A current issue that many supply chain and logistics companies are experiencing is a shortage is chassis. The first question to ask here is, why are we experiencing a shortage of chassis? The shortage of chassis has been intensified from the pandemic and has since created new challenges. While some of the primary reasons are due to an increase in freight volume, chassis that get displaced as well as U.S tariffs and the difficulty in locating components needed to build new chassis. This is creating an issue as many of these supply chain companies are unable to locate and purchase chassis to keep up with the needs of their customer’s demand. Looking back on the year of 2021, showed that with the struggles of having to import chassis from China became increasingly difficult due to the federal ban on completing the imports which forced manufactures to try and pick up the pieces and rectify the situation.

With the domestic manufactures now working diligently to try and locate chassis from other areas it was initially predicted that the shortage of chassis would have been resolved mid-2022, however it appears that domestic chassis manufactures are still struggling to keep up with the demand for the chassis.
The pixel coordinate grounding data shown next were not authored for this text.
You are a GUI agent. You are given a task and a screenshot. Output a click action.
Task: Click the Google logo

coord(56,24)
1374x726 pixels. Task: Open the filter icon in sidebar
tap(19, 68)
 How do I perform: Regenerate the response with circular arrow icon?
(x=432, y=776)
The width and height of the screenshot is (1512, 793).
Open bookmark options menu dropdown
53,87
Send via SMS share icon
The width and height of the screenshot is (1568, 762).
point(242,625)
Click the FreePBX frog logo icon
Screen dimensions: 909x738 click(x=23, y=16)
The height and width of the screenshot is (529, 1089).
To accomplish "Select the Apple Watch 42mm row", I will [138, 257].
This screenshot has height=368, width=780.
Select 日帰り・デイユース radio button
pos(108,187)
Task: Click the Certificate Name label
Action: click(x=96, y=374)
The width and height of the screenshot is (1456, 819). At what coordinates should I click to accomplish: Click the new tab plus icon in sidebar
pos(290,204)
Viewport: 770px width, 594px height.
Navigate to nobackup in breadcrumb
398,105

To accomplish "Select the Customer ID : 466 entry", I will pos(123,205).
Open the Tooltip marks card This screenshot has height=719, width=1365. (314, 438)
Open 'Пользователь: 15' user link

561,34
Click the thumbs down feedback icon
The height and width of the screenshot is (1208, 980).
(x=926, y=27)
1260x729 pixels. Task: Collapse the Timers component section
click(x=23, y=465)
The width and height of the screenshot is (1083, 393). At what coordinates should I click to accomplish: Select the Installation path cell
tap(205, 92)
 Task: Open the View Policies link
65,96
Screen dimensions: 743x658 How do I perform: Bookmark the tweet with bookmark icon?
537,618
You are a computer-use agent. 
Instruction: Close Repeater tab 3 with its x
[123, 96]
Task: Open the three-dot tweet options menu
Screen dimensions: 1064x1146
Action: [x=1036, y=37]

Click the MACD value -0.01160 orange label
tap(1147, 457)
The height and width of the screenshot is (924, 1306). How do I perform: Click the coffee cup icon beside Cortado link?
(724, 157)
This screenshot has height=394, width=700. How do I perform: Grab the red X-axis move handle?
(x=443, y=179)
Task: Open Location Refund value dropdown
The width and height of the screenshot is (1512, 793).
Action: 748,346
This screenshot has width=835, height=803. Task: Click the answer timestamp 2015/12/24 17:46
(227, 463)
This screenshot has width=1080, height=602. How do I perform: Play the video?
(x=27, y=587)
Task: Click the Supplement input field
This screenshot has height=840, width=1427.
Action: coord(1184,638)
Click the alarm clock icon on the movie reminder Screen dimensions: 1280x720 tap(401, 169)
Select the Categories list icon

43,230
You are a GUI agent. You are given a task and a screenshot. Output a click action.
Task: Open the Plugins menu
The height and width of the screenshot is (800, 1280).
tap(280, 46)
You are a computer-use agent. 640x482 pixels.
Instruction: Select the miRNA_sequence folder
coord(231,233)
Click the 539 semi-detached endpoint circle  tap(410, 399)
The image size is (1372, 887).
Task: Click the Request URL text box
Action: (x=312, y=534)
As it was explained in the Journal of Commerce “North American chassis manufacturers have run into production delays in 2022 for the second consecutive year, slowed by difficulties in sourcing raw components and retaining factory workers, which means widespread shortages of marine chassis may persist until 2024.” What this means for supply chain departments is that the number of chassis that were ordered initially is increasingly less than what is currently needed. Even with having these numbers of chassis ordered, the specific figures on the US chassis fleet are not readily available so it will be hard to predict how long it will take to be out of the current shortage phase and have easy access to chassis again. It is predicted that the chassis that were ordered this year are expected to be delivered sometime in 2023 and chassis orders placed in 2023 will arrive in 2024.

It looks like it may not be until 2024 where orders placed can be delivered in the same calendar year. On top of the shortage of domestic chassis manufactures, it has become increasingly difficult to have marine chassis made internationally because the government advised it would prefer it be made there. Chassis manufactures advised that to made a single chassis can require material from anywhere from 20-30 different suppliers. It can be quite complicated to obtain specific materials from so many suppliers and often some of these suppliers are unable to meet the demand that is required to produce the number of chassis that are requested. Parts such as axles, air tanks and suspension systems are experiencing setbacks to acquires these and it has factored in the delay of ordered chassis. Another issue that can lead to the shortage in chassis is the difficulty of retaining factory workers. Ever since Covid-19 happened there has been difficulty in obtaining new workers who manage to last past their initial training. To try and stay ahead of the chassis shortage, we need to ask how we can successfully manage the crisis of shortages in chassis. The most effective way to manage the shortage of chassis is by creating a plan with key points to help overcome the shortage of chassis. Enforcing an up-to-date maintenance and repair report. If this is completed it will help manage and keep track of deactivated chassis and possibly open more room to have the capacity to build more chassis to try and prevent future shortages.

Another key opportunity to best manage the chassis crisis by offering incentives to shippers who return the chassis as scheduled. While the lack of chassis is clearly a big issue, factors like chassis displacements and services can negatively affect the number of readily available chassis. If an incentive plan was issued it would prompt shippers to return chassis earlier and help assist with coordinating upcoming loads and allow for drayage providers the chance to reuse these chassis for priority cargo which will ultimately help improve movement of containers throughout various logistics hubs. While the current shortage and delay in chassis has created many issues, they can be resolved by utilizing a plan of current maintenance and repair, and creating different incentives to prompt these shippers to return the chassis quickly. While this plan will help to have chassis returned quickly, unfortunately people are still without them and may continue to be more the next year, year and a half as the current chassis shortage is behind high demurrage charges and leads to delayed deliveries.